Nous avons justement écrit un article sur ce sujet qui est en processus de révision en ce moment même. De nombreuses femmes ont besoin d’antibiotiques pendant leur grossesse pour diverses raisons. Aux États-Unis, par exemple, nous effectuons un dépistage des streptocoques du groupe B chez toutes les femmes, et si le résultat est positif, nous leur administrons un traitement antibiotique, car ces bactéries peuvent être transmises au bébé pendant l’accouchement ou la naissance. Ces bactéries sont inoffensives pour un adulte, mais peuvent entrainer la mort à la naissance ou des infections graves chez les nouveau-nés.

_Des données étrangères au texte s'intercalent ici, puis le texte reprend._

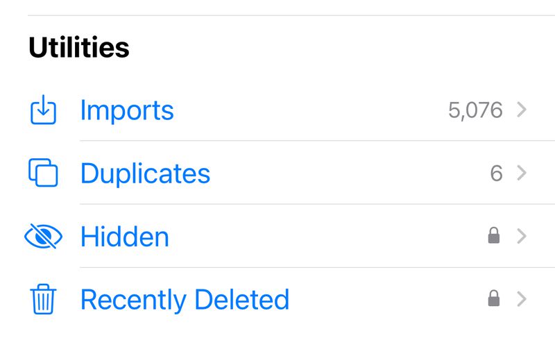
Task: Click the Recently Deleted row chevron
Action: pos(522,299)
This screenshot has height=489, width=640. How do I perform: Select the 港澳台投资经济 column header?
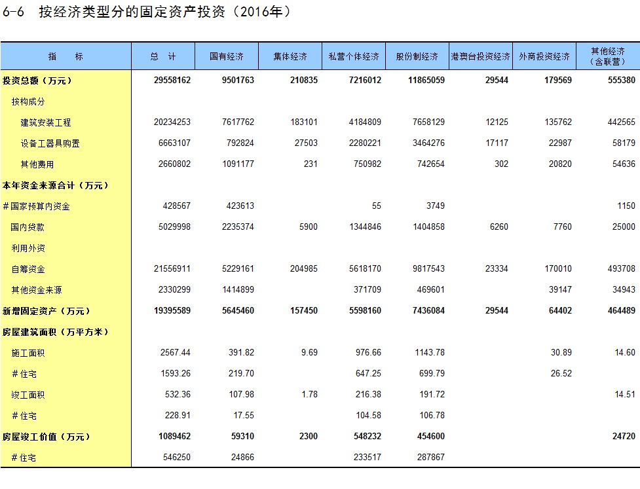click(x=480, y=57)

En tant que clinicienne, je crois que nous ne devrions pas nous précipiter quand nous abordons le sujet de l’impact des antibiotiques sur le microbiote des bébés [ni oublier que] : nous prenons de nombreuses décisions concernant l’accouchement et la grossesse qui n’ont aucun rapport avec la santé microbienne, mais avec la santé de la mère ou du bébé. Par exemple, nous disposons de preuves solides indiquant que la meilleure chose à faire avant une césarienne est d’administrer des antibiotiques à la mère. Il est en effet crucial d’administrer des antibiotiques avant d’ouvrir le ventre d’une personne pour une raison quelconque. Ne pas le faire entrainerait de dangereuses conséquences. Dans le cas des césariennes, les antibiotiques préviennent l’endométriose, les infections de la cicatrice, voire le sepsis pour les situations extrêmes.

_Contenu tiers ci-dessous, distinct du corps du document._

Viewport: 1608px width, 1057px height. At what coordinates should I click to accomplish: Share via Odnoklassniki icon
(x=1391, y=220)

Nous devons de ce fait rester très prudents lorsque, en nous basant sur de grandes cohortes de données associatives, nous concluons qu’il ne faut pas administrer d’antibiotiques pendant un accouchement ou une césarienne.

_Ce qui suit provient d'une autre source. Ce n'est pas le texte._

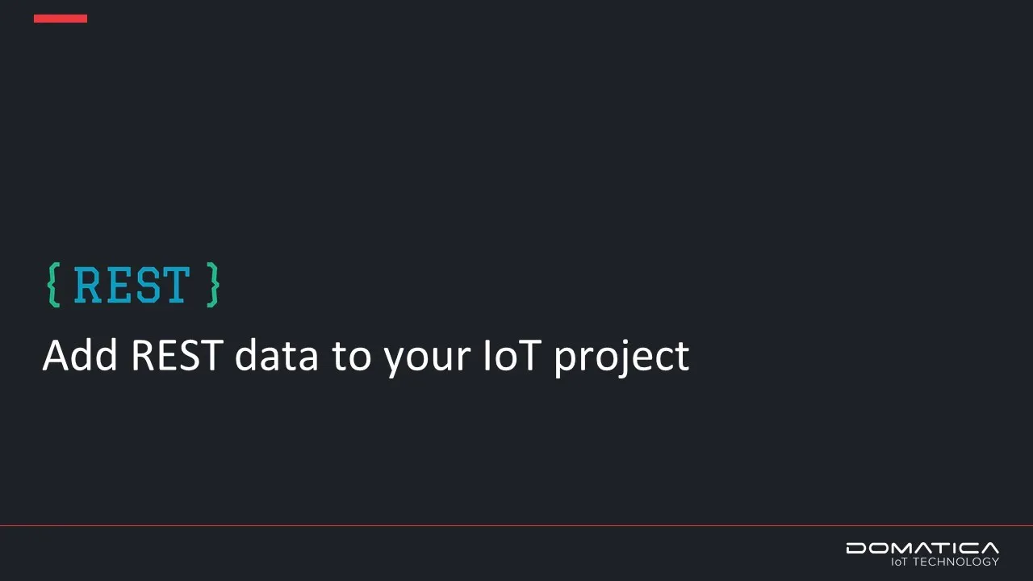Select the word 'IoT' in the title
Image resolution: width=1033 pixels, height=581 pixels.
512,355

Votre recommandation serait donc la prudence
Absolument. Ces éléments portent à confusion et de plus, de nombreux facteurs vont cliniquement de pair. Il s’avère essentiel de discerner ce qui a un véritable effet à long terme avant de changer nos pratiques cliniques actuelles pour de bonnes raisons médicales. Car les antibiotiques et les césariennes sauvent des vies de mères et d’enfants en réduisant la morbidité et la mortalité.
Que pouvez-vous nous dire à propos du récent article de l’Institut Broad qui apportait des éclaircissements sur l’impact des césariennes sur le premier microbiote ?
Ils ont étudié 39 bébés depuis leur naissance jusqu’à l’âge de trois ans. Quatre d’entre eux étaient nés par césarienne. Ce qui est intéressant est qu’ils ont découvert que ces derniers n’étaient pas les seuls à avoir des niveaux bas de Bacteroidetes, mais qu’il en était de même pour au moins 20 % des enfants nés par voie basse. En fait, ils n’ont pas pu établir de distinction entre eux. À mon avis, nous avons attribué certains effets aux césariennes sans nous soucier de ce qui se passe pendant, les 40 semaines de grossesse, une période peut-être aussi importante, voire plus, que la façon dont le bébé est né.
Je ne crois pas que le mode de naissance, que ce soit par césarienne ou par voie basse, puisse déterminer à quoi ressemblera votre microbiote au cours de votre vie, bien qu’il puisse jouer un certain rôle.
L’allaitement peut-il reconstituer ce premier microbiote ?
L’allaitement est primordial. L’Académie américaine de pédiatrie et l’OMS recommandent vivement l’allaitement exclusif pendant les 6 premiers mois, sans rajouter de lait maternisé. Ses bénéfices pour la santé sont bien connus et avérés. Malheureusement, il n’est pas à la portée de toutes les mères. Idéalement, elles peuvent recourir à des lactariums.
Or, nous ne savons pas encore si l’allaitement peut restaurer le microbiote du bébé, bien qu’il ait été prouvé que la composition du microbiote des enfants nourris exclusivement au sein différait de celle des autres. Il faut encore une fois rester prudents. Le fait d’observer d’avoir constaté des différences entre les niveaux relatifs d’une ou autre bactérie est loin de signifier que nous comprenons la santé immunitaire et métabolique d’un enfant.